* PARTS OF THE EXERCISE
• a. Extract the passage from the Malcolm MacLeod biography word for word. Begin at the words "Personal details" and stop after "in the legislature.".
• b. Summarize the Malcolm MacLeod biography in two sentences.
• c. Write what follows the last sentence of the Malcolm MacLeod biography.

* SELECTED EXCERPT
+++
Member of the Legislative Assembly of New Brunswick
- In office 1970–1987
- Preceded by: Brenda Robertson
- Succeeded by: Harold A. Terris
- Constituency: Albert

Interim Leader of the Progressive Conservative Party of New Brunswick
- In office 1987–1989
- Preceded by: Richard Hatfield
- Succeeded by: Barbara Baird

Personal details
- Born: Malcolm Noble MacLeod February 8, 1928 Moncton, New Brunswick, Canada
- Died: August 22, 1996 (aged 68) Moncton, New Brunswick, Canada
- Party: Progressive Conservative Party of New Brunswick
- Spouse: Hazel Edith Freeze ​(m. 1949)​
- Children: 3

= Malcolm MacLeod (politician) =

Canadian politician

Malcolm Noble "Mac" MacLeod (February 8, 1928 – August 22, 1996) was a Canadian politician. Born in Moncton, New Brunswick, he served as a longtime member of the Legislative Assembly of New Brunswick representing the electoral district of Albert from 1970 to his defeat in 1987 when his Progressive Conservatives lost every seat in the legislature.
+++
Stored items:
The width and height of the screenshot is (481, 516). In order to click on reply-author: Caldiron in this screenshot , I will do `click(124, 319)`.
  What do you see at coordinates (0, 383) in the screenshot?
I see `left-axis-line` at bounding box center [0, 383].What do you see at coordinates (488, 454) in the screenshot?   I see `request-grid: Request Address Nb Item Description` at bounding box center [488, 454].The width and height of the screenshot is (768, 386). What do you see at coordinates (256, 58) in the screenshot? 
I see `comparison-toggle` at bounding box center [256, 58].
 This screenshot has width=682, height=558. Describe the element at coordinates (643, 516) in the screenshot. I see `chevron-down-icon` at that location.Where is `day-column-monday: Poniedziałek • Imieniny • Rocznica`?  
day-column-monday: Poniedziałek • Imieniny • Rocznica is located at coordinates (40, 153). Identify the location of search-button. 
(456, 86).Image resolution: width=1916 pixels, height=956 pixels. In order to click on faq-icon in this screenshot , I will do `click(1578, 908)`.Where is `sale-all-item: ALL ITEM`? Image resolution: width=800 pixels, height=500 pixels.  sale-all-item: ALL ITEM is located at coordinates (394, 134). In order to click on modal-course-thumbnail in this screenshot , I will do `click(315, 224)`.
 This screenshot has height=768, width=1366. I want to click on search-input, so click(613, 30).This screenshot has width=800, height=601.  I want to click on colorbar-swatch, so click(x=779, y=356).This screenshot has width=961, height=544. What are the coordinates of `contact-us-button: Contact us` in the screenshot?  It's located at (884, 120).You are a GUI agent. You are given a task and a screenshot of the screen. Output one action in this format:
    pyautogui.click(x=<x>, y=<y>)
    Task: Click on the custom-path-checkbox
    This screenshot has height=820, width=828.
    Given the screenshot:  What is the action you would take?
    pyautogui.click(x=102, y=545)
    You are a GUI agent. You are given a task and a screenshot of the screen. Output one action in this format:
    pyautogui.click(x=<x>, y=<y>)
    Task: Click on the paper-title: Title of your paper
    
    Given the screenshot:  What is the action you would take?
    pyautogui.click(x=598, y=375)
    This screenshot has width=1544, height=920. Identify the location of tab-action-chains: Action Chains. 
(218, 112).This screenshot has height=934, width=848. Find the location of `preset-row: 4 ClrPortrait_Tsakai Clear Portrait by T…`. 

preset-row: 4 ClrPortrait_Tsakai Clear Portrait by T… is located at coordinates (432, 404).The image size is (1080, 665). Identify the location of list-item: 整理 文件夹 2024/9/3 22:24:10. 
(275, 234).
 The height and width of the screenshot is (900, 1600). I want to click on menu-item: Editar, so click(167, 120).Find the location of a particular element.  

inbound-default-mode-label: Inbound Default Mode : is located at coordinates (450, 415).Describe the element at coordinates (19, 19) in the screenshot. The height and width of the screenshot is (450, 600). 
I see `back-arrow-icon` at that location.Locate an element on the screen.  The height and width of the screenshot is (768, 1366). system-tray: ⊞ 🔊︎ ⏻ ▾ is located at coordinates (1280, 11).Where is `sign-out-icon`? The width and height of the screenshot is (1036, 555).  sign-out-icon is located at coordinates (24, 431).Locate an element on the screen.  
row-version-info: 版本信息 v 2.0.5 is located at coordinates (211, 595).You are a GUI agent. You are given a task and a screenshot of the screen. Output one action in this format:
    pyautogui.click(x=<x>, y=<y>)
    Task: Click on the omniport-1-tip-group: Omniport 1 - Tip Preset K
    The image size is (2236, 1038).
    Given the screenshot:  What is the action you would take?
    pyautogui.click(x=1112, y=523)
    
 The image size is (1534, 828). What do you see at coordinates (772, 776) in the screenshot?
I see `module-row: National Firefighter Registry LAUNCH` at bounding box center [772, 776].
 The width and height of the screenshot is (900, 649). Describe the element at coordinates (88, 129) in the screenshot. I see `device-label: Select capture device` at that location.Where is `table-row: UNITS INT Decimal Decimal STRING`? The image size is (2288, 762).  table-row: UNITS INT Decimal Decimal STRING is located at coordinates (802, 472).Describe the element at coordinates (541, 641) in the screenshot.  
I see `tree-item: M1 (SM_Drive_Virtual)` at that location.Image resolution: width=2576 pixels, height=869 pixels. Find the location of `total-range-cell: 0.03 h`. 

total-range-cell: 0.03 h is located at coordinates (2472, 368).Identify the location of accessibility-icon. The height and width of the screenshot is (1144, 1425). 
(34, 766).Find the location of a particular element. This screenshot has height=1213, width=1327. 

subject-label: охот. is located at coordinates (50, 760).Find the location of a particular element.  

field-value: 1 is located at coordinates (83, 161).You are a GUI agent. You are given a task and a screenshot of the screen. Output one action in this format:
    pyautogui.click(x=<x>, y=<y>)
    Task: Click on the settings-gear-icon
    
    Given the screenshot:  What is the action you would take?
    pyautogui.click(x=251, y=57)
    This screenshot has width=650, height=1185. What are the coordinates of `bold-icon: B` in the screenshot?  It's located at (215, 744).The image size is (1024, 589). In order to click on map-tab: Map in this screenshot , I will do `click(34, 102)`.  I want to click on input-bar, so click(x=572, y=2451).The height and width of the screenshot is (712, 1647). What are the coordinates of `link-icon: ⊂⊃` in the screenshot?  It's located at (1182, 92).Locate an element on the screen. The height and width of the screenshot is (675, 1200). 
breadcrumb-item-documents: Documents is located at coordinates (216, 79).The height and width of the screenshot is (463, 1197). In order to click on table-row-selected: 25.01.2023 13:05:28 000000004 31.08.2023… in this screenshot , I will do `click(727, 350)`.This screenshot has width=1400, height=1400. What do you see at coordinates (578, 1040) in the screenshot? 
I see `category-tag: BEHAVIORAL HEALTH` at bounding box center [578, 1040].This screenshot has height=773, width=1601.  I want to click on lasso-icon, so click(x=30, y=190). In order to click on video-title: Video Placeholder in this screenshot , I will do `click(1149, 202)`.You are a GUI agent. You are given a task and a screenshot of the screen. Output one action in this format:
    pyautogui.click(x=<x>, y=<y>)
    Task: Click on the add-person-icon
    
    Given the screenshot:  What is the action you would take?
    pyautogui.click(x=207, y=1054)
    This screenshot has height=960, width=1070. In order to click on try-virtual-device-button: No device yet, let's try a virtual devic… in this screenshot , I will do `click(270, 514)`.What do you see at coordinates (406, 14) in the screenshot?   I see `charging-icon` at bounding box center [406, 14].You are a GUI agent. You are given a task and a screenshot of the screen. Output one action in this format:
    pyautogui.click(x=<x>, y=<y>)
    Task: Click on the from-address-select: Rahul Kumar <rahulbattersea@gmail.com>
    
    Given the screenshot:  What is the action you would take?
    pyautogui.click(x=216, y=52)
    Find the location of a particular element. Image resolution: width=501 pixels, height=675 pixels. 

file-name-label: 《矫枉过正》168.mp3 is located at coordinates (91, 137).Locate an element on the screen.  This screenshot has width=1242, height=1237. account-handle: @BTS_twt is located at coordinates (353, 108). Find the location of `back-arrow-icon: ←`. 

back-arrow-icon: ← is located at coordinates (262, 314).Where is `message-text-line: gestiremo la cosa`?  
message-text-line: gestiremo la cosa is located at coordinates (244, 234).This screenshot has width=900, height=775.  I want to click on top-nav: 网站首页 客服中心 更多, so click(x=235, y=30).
+++
* RESPONSES BY ITEM NUMBER
• a.
Personal details
- Born: Malcolm Noble MacLeod February 8, 1928 Moncton, New Brunswick, Canada
- Died: August 22, 1996 (aged 68) Moncton, New Brunswick, Canada
- Party: Progressive Conservative Party of New Brunswick
- Spouse: Hazel Edith Freeze ​(m. 1949)​
- Children: 3

= Malcolm MacLeod (politician) =

Canadian politician

Malcolm Noble "Mac" MacLeod (February 8, 1928 – August 22, 1996) was a Canadian politician. Born in Moncton, New Brunswick, he served as a longtime member of the Legislative Assembly of New Brunswick representing the electoral district of Albert from 1970 to his defeat in 1987 when his Progressive Conservatives lost every seat in the legislature.

• b. Malcolm Noble "Mac" MacLeod (1928–1996) was a Canadian politician born in Moncton, New Brunswick, who represented Albert in the Legislative Assembly of New Brunswick from 1970 until his defeat in 1987, when the Progressive Conservatives lost every seat. He then served as interim leader of the Progressive Conservative Party of New Brunswick from 1987 to 1989, succeeding Richard Hatfield and preceding Barbara Baird.

• c.
He was the second longest serving Minister of Agriculture in New Brunswick, serving as Minister of Agriculture and Rural Development from 1974 to 1985. He served as Minister of Natural Resources and Energy from 1985 until the defeat of his government in 1987. Following the election he served as interim leader of the PC Party until the election of Barbara Baird in 1989. He died in a Moncton nursing home in 1996 at the age of 68 from Parkinson's disease.